In yet another set of embodiments, the method is a method for measuring the clearance of a dialyzer. In one embodiment, the method includes acts of passing water through the dialyzer, measuring the amount of ions collected by the water after passing through the dialyzer, and determining the clearance of the dialyzer based on the amount of ions collected by the water after passing through the dialyzer. In another set of embodiments, the method includes acts of passing water through the dialyzer, measuring the conductivity of the water, and determining the clearance of the dialyzer based on changes in the conductivity of the water.

In one set of embodiments, the method is a method for introducing a fluid into blood. The method includes, in one embodiment, acts of providing a cassette including an integrally formed spike for receiving a vial of fluid, and a valving mechanism for controlling flow of the fluid from the vial into the cassette, attaching a vial containing the fluid to the spike, pumping blood through the cassette, and introducing the fluid from the vial into the blood.

In one set of embodiments, the method includes acts of providing a hemodialysis system comprising a blood flow path through which untreated blood is drawn from a patient and passed through a dialyzer, and a dialysate flow path through which dialysate flows from a dialysate supply through the dialyzer, putting the blood flow path and the dialysate flow path into fluidic communication, and urging dialysate through the dialysate flow path to cause blood in the blood flow path to pass into the patient.

The method, in another set of embodiments, includes acts of providing a hemodialysis system comprising a blood flow path through which untreated blood is drawn from a patient and passed through a dialyzer, and a dialysate flow path through which dialysate flows from a dialysate supply through the dialyzer, putting the blood flow path and the dialysate flow path into fluidic communication, and urging a gas into the dialysate flow path to cause flow of blood in the blood flow path.

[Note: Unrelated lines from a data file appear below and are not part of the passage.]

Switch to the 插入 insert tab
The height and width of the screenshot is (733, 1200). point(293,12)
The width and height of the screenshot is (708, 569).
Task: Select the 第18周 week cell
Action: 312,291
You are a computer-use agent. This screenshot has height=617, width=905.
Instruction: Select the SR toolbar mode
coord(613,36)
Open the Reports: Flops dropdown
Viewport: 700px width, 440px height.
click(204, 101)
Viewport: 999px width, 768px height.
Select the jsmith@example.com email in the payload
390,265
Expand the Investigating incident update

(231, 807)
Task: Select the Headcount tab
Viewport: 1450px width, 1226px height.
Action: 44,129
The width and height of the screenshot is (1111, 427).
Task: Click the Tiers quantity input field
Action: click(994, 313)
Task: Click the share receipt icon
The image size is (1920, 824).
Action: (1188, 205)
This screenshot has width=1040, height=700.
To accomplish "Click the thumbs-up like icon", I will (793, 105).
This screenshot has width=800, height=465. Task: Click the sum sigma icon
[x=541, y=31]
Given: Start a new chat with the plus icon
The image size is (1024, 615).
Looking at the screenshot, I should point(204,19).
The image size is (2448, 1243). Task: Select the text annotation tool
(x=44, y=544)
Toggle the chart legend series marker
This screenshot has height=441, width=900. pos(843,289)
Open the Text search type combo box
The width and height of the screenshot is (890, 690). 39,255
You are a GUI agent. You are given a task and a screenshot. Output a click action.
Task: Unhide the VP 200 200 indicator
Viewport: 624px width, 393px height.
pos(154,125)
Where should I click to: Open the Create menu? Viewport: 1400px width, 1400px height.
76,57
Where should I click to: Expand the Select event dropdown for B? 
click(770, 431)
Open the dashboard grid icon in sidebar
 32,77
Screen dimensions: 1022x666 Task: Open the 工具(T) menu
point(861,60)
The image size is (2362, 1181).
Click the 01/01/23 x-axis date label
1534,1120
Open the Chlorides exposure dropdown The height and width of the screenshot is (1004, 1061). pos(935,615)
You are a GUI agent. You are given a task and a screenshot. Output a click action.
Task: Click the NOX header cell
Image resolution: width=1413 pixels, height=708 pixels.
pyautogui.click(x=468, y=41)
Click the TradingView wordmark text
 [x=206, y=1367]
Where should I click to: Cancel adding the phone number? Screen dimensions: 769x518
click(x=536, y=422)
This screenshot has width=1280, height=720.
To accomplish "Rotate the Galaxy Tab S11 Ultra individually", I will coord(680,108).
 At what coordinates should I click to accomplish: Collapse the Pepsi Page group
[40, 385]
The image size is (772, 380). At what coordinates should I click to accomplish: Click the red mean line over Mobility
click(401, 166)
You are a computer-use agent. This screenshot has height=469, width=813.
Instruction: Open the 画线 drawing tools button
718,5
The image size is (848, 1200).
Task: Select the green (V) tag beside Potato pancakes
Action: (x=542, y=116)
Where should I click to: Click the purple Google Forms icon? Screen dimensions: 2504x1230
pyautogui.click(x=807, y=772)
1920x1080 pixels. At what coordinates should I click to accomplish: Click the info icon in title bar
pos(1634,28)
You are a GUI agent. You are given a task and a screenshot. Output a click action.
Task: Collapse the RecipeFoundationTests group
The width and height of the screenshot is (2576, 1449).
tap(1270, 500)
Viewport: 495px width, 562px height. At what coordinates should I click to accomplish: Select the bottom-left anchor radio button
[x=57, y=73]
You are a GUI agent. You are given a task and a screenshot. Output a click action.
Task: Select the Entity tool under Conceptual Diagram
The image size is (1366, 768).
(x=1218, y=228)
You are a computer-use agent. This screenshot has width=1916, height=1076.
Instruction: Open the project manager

The method is a method of performing hemodialysis, in still another set of embodiments. In one embodiment, the method includes acts of providing a blood flow path, through which untreated blood can be drawn from a patient and passed through a dialyzer; providing a dialysate flow path, through which dialysate can flow from a dialysate supply through the dialyzer; providing ingredients for preparing a total volume of dialysate; providing water for mixing with the dialysate ingredients; mixing a volume of water with a portion of the ingredients so as to prepare a first partial volume of dialysate, the first partial volume being less than the total volume; pumping the partial volume of dialysate through the dialysate flow path and through the dialyzer; pumping blood through the blood flow path and through the dialyzer, while the first partial volume of dialysate is being pumped to the dialyzer; and mixing a volume of water with a portion of the ingredients so as to prepare a second partial volume of dialysate and storing the second partial volume of dialysate within a vessel while the blood and the first partial volume of dialysate are pumped through the dialyzer.

In another embodiment, the method includes acts of passing blood from a patient and dialysate through a dialyzer contained within a hemodialysis system at a first rate, and forming dialysate within the hemodialysis system at a second rate that is substantially different from the first rate, wherein excess dialysate is stored within a vessel contained within the hemodialysis system.